Objective: To evaluate the safety and tolerability of dalfampridine extended release (D-ER) in participants with chronic post-ischemic stroke deficits, and to assess for potential drug activity on sensorimotor function.
Methods: Using a double-blind, placebo-controlled, cross-over design, participants were randomized to placebo/D-ER or D-ER/placebo sequences and given D-ER 10 mg or placebo twice daily. Key inclusion criteria were: ischemic stroke ≥ 6 months, Fugl-Meyer Assessment lower extremity motor score ≤ 28, ability to complete Timed 25-Foot Walk (T25FW). The primary outcome was safety and tolerability. The key exploratory measure was walking speed (T25FW). Other assessments were: Box and Block, and Grip and Pinch tests; Functional Independence Measure. Full-crossover data were analyzed using mixed-effects model.

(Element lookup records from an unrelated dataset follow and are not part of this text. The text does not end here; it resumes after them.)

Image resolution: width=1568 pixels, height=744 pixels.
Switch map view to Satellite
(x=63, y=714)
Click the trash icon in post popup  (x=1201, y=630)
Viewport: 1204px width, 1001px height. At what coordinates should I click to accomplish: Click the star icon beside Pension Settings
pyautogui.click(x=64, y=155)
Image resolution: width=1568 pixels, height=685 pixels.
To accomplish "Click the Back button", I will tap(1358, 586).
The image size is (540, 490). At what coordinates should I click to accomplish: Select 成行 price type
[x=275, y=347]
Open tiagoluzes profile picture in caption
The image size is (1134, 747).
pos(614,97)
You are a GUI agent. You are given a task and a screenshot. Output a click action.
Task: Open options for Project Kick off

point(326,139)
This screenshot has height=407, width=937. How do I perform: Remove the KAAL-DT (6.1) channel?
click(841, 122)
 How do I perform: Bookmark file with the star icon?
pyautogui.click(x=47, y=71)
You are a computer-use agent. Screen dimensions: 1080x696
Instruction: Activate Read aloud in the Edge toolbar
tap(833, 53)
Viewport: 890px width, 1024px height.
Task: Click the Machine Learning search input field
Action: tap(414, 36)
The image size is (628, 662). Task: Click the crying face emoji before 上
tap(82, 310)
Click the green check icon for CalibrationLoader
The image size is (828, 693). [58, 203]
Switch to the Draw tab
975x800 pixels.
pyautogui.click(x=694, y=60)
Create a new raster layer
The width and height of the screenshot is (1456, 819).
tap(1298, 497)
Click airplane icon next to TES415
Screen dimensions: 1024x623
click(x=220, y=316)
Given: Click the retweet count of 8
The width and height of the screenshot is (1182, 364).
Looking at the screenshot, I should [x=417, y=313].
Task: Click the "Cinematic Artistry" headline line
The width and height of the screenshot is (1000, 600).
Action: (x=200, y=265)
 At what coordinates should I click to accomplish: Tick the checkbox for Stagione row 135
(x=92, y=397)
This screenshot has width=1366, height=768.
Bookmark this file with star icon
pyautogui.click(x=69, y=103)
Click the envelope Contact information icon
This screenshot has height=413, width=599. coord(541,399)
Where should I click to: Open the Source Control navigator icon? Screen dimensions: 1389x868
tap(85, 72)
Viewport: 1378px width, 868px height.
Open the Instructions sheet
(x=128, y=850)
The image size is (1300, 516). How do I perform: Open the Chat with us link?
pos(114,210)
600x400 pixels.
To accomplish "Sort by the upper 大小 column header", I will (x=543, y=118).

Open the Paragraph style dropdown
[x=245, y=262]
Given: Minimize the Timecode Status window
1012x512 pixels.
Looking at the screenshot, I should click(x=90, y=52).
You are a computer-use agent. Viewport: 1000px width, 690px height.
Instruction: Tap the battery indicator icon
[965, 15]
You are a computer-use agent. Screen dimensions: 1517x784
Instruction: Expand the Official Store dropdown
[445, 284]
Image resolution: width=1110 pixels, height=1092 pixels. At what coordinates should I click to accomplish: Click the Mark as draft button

Results: A total of 83 participants were randomized: 70 completed and 13 discontinued the study. Adverse events were consistent with previous D-ER trials; no new safety signals were observed. Four participants experienced serious adverse events: 3 seizures (1 placebo, 2 D-ER), 1 was secondary to intentional overdose. Most common treatment-emergent adverse events were: dizziness, nausea, arthralgia and fatigue. Mixed-effects analysis showed an effect for D-ER vs placebo in improving walking speed (0. 21 vs 0. 10 ft/s; p = 0. 027).
Conclusions: D-ER was generally well tolerated in participants with chronic stroke deficits. Potential drug activity on lower extremity sensorimotor function, with an improvement in walking speed, was seen.